SOURCE INFORMATION START

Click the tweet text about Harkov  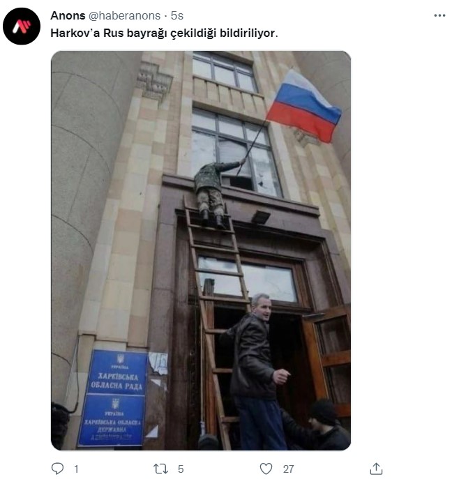164,33
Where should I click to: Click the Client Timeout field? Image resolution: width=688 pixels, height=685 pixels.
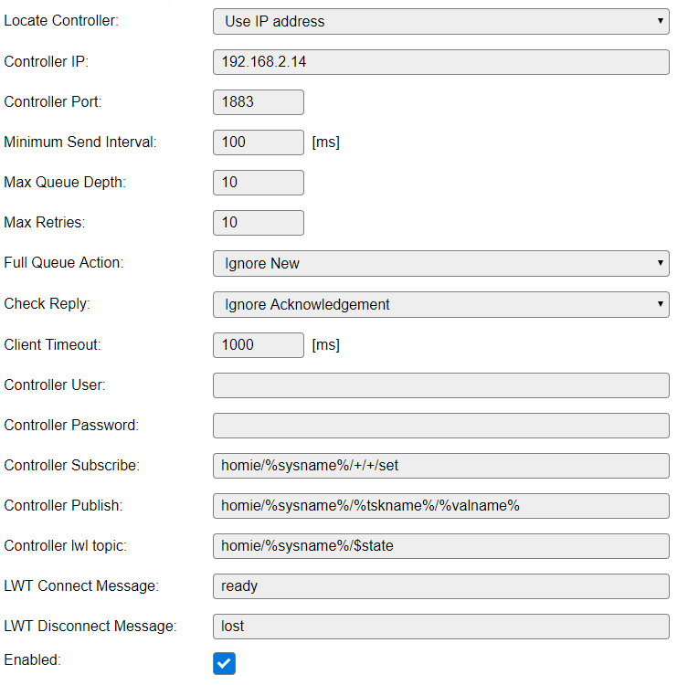point(259,345)
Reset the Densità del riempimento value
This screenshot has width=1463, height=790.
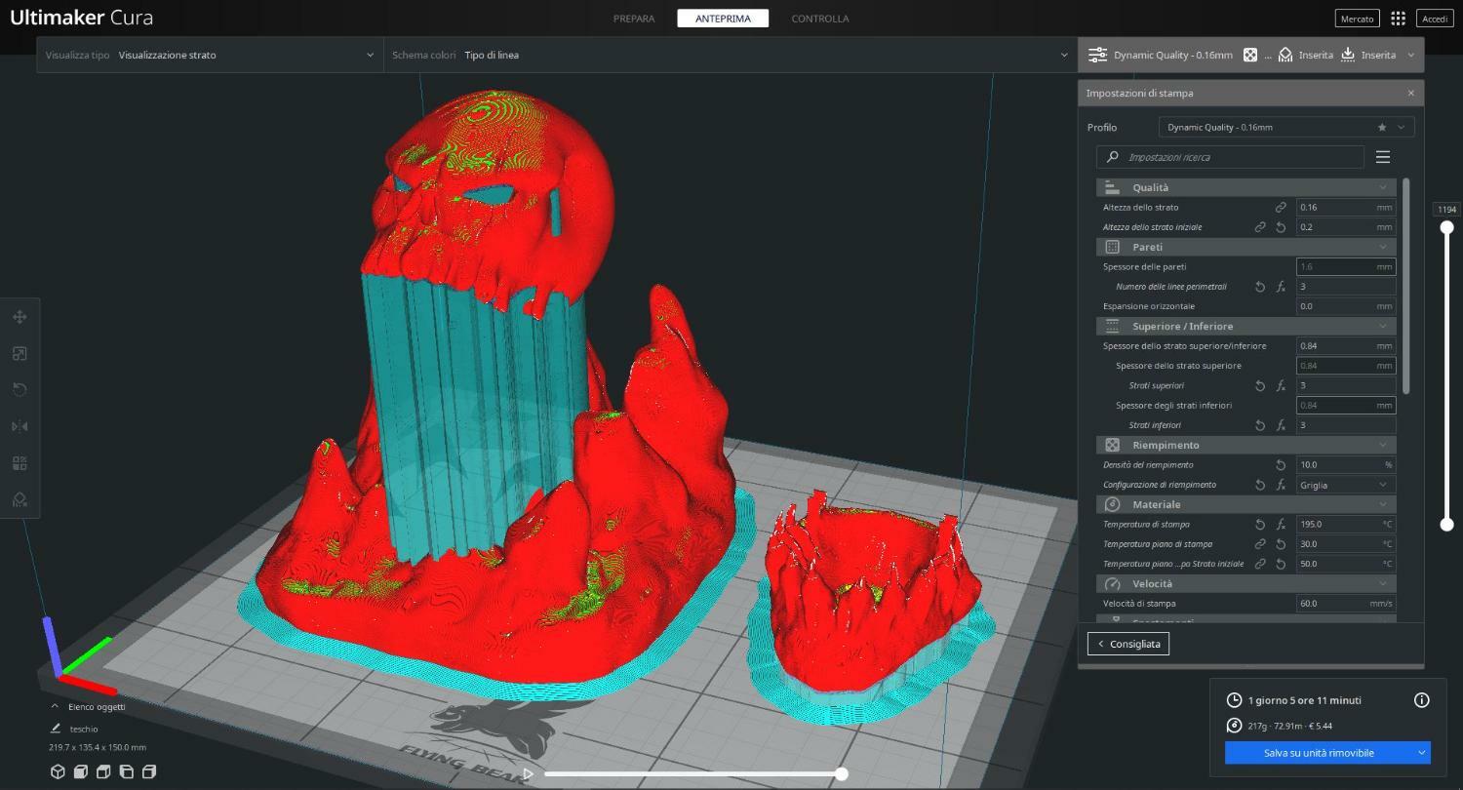click(1281, 465)
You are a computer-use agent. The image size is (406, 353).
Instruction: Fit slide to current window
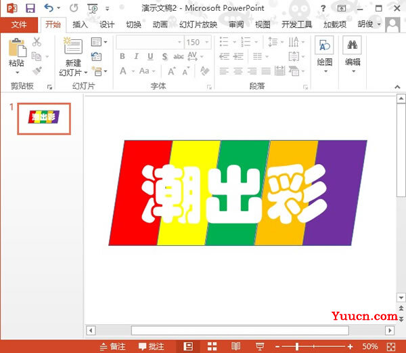click(392, 346)
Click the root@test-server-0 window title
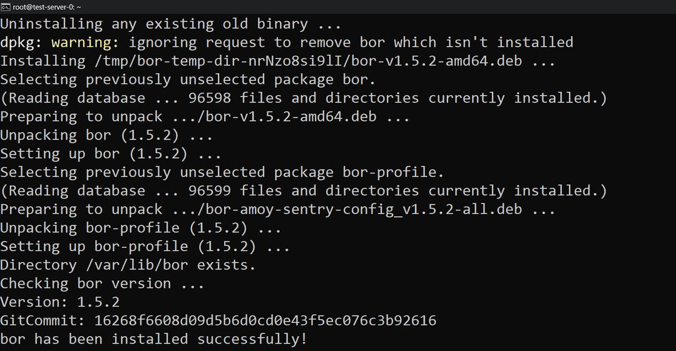The width and height of the screenshot is (676, 351). coord(47,6)
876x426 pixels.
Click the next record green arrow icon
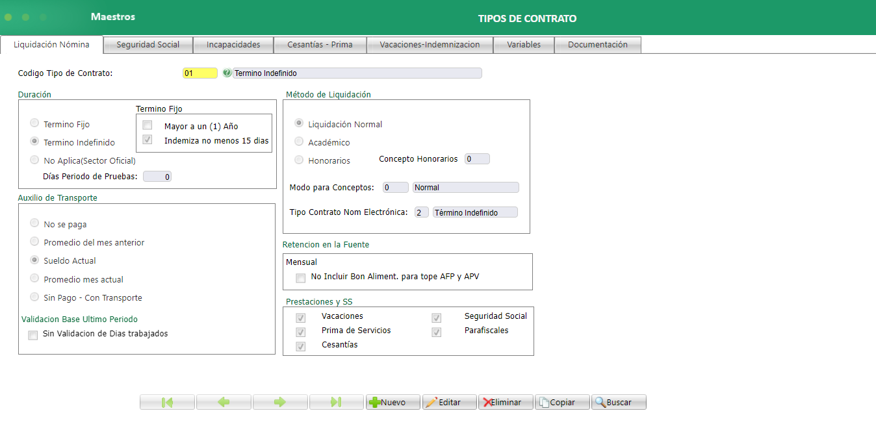coord(279,401)
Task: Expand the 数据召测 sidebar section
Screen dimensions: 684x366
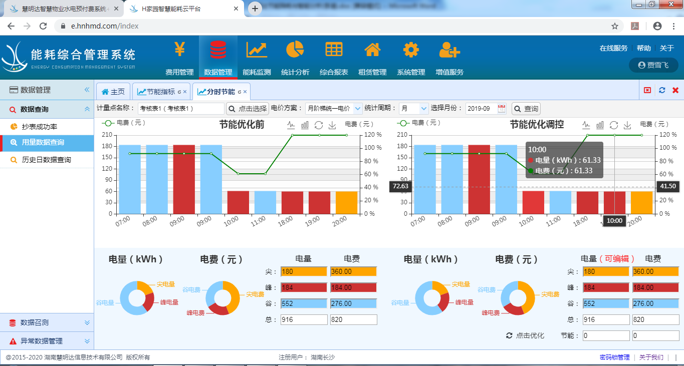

SOURCE INFORMATION END

WORK TASK :: From the line that contains "Click the next record green arrow icon" to the last line of the data above, inclusive, transcribe every line exactly and only those lines, omitting pictures.

WRITTEN SOLUTION ::
Click the next record green arrow icon
coord(279,401)
Task: Expand the 数据召测 sidebar section
Screen dimensions: 684x366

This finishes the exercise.